Pica is sharp about its scope, and it is worth being honest about the edges. It works on 8-bit-per-channel sRGB data rather than a linear-light pipeline, so there is a minor quality loss compared to professional server tools. For genuinely pro-grade resizing the author explicitly points you toward sharp on Node, which is libvips-based, native, and runs in linear light. Pica's entire advantage is that it runs on the client with no server cost, so the calculus is about where the work should happen rather than which is strictly better.

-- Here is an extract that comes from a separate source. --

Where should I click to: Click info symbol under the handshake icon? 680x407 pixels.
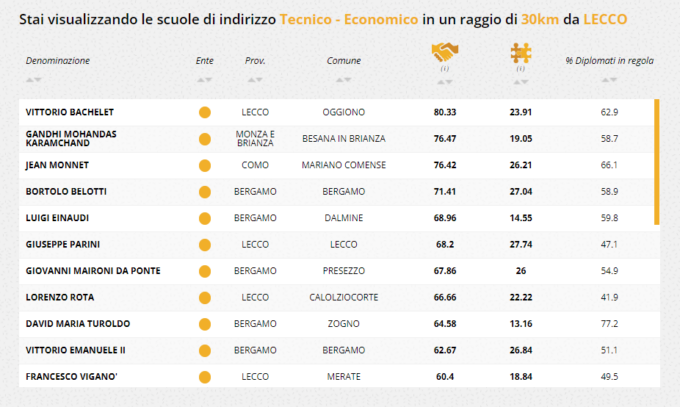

In a typical stack, Pica is the resampling engine. Pair it with image-blob-reduce when you need EXIF orientation handled, or with browser-image-compression when your real goal is hitting a byte budget like "this file must be under 2 MB." Reach for sharp when you can afford to do the work on a server and want maximum throughput and fidelity. For everything in between, where you want sharp, alias-free thumbnails generated right in the browser without melting the main thread, Pica is the one that gets it right.

Wrapping Up

Pica is one of those quietly essential libraries: a focused tool that does a single thing, resampling images well, and does it better than the platform default. With a class-based v10 API, WebAssembly under the hood, web workers keeping the UI alive, and sensible controls for filters and sharpening, it turns the often-ugly problem of in-browser resizing into a solved one. Create a single resizer, feed it a canvas and a target size, sprinkle in a touch of unsharp mask, and you get thumbnails that look like someone cared. For client-side image work where the visual result matters, Pica is hard to beat.